### DATA UNDER STUDY
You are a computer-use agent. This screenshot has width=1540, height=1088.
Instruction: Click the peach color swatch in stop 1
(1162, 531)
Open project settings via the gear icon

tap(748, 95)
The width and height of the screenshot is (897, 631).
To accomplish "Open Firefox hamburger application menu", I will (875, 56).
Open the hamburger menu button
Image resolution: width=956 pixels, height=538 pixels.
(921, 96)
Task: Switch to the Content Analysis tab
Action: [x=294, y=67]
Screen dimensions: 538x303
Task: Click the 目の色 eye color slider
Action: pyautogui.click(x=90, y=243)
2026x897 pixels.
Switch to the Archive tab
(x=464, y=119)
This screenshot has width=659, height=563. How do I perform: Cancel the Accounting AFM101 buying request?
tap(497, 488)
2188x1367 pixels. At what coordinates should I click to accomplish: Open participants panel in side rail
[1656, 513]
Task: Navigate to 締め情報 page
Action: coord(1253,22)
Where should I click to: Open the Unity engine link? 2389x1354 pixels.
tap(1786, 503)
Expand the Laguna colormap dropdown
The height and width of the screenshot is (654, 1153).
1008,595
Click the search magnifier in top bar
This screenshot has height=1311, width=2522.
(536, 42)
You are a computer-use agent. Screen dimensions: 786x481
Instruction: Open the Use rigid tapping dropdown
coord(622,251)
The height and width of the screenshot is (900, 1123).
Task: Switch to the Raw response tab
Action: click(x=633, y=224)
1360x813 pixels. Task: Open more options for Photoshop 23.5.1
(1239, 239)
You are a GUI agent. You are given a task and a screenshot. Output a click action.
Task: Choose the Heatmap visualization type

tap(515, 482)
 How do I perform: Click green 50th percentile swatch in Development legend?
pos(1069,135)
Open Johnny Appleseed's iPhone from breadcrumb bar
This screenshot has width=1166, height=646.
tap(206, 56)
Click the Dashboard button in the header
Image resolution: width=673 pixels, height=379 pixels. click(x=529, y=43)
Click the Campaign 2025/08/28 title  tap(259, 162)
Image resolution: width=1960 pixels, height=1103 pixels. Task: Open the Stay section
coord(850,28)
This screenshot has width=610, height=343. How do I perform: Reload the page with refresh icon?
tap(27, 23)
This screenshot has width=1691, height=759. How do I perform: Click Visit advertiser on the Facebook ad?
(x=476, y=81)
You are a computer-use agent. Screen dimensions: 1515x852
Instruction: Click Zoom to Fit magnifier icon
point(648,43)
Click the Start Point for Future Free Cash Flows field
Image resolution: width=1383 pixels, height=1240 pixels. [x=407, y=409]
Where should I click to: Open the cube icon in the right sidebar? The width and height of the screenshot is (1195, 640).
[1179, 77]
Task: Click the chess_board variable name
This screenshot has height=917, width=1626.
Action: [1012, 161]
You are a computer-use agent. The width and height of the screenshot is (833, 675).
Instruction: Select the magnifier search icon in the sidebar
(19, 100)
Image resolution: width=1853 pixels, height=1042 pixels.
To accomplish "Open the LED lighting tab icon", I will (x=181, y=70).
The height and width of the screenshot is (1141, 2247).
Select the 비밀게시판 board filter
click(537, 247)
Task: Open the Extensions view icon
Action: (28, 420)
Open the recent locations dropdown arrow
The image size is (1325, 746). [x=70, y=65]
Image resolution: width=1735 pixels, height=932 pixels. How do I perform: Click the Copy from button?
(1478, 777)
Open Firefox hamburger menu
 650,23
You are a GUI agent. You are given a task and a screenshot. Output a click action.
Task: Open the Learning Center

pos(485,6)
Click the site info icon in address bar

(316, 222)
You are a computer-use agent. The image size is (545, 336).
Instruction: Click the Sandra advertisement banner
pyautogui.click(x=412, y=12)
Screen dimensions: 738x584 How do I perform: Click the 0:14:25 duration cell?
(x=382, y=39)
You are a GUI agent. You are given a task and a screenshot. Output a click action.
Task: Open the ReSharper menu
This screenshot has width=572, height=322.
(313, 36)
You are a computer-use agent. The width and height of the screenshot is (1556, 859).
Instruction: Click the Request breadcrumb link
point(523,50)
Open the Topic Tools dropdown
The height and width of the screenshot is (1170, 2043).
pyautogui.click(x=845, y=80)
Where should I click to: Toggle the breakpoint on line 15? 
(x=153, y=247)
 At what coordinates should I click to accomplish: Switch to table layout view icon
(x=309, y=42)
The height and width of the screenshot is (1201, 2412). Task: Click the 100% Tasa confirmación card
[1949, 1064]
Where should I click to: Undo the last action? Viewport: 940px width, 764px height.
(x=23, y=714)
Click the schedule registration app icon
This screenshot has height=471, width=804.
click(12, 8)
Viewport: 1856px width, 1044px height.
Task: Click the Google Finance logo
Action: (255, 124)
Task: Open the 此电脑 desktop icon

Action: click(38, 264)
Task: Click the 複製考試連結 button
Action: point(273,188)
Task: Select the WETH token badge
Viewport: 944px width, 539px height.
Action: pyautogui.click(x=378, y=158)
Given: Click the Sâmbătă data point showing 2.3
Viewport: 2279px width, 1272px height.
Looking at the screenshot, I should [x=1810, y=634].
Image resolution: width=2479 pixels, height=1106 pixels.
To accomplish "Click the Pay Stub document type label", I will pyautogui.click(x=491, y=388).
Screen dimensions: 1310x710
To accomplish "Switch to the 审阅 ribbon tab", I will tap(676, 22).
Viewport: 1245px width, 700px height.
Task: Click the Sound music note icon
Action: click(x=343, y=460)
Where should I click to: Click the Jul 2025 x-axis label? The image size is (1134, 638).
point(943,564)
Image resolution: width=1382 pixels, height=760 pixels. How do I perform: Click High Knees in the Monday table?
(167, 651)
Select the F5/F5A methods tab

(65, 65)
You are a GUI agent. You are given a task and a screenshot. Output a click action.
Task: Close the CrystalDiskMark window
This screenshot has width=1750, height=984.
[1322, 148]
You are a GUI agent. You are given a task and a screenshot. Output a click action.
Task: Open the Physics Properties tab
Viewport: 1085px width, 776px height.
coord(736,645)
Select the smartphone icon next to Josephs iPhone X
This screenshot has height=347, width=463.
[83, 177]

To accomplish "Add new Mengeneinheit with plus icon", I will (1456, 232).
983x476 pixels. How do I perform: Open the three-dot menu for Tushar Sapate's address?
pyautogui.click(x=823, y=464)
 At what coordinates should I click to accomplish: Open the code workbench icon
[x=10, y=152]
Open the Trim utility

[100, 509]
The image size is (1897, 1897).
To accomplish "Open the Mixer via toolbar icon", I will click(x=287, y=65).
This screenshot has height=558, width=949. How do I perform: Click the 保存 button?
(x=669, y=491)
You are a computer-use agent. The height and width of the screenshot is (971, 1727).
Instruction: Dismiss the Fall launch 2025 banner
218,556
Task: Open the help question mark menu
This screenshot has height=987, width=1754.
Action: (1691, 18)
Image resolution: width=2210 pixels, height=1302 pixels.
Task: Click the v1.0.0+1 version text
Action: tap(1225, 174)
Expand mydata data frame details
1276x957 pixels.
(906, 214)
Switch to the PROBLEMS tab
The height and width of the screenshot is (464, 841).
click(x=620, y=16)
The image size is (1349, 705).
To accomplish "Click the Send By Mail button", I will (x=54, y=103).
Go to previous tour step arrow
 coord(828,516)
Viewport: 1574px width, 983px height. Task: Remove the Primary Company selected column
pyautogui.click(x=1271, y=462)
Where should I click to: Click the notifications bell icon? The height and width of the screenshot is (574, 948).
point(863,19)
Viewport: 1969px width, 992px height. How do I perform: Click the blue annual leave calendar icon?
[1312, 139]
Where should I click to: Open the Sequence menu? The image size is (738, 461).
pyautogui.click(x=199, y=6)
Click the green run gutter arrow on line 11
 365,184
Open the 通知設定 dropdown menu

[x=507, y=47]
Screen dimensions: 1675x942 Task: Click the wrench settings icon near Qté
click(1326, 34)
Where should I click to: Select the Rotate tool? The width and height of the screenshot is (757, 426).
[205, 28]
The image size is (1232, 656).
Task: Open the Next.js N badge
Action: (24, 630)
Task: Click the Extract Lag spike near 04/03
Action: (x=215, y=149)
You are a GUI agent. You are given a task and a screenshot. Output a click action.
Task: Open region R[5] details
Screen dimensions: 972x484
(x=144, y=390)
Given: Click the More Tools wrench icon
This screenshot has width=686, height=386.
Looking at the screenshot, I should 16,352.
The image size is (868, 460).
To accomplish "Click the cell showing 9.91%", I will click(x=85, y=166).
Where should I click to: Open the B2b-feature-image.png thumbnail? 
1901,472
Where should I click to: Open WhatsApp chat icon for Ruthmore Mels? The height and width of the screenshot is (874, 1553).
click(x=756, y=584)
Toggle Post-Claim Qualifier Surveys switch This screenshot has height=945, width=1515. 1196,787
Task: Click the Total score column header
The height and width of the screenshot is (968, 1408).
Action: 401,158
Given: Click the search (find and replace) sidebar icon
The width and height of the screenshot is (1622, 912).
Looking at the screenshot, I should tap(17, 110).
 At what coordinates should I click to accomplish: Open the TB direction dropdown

### TASK STATEMENT
Through the line that holds "Click the Campaign", repeat the material above exactly, starting at its first line.

### EXERCISE RESPONSE
You are a computer-use agent. This screenshot has width=1540, height=1088.
Instruction: Click the peach color swatch in stop 1
(1162, 531)
Open project settings via the gear icon

tap(748, 95)
The width and height of the screenshot is (897, 631).
To accomplish "Open Firefox hamburger application menu", I will (875, 56).
Open the hamburger menu button
Image resolution: width=956 pixels, height=538 pixels.
(921, 96)
Task: Switch to the Content Analysis tab
Action: [x=294, y=67]
Screen dimensions: 538x303
Task: Click the 目の色 eye color slider
Action: pyautogui.click(x=90, y=243)
2026x897 pixels.
Switch to the Archive tab
(x=464, y=119)
This screenshot has width=659, height=563. How do I perform: Cancel the Accounting AFM101 buying request?
tap(497, 488)
2188x1367 pixels. At what coordinates should I click to accomplish: Open participants panel in side rail
[1656, 513]
Task: Navigate to 締め情報 page
Action: coord(1253,22)
Where should I click to: Open the Unity engine link? 2389x1354 pixels.
tap(1786, 503)
Expand the Laguna colormap dropdown
The height and width of the screenshot is (654, 1153).
1008,595
Click the search magnifier in top bar
This screenshot has height=1311, width=2522.
(536, 42)
You are a computer-use agent. Screen dimensions: 786x481
Instruction: Open the Use rigid tapping dropdown
coord(622,251)
The height and width of the screenshot is (900, 1123).
Task: Switch to the Raw response tab
Action: click(x=633, y=224)
1360x813 pixels. Task: Open more options for Photoshop 23.5.1
(1239, 239)
You are a GUI agent. You are given a task and a screenshot. Output a click action.
Task: Choose the Heatmap visualization type

tap(515, 482)
 How do I perform: Click green 50th percentile swatch in Development legend?
pos(1069,135)
Open Johnny Appleseed's iPhone from breadcrumb bar
This screenshot has width=1166, height=646.
tap(206, 56)
Click the Dashboard button in the header
Image resolution: width=673 pixels, height=379 pixels. click(x=529, y=43)
Click the Campaign 2025/08/28 title  tap(259, 162)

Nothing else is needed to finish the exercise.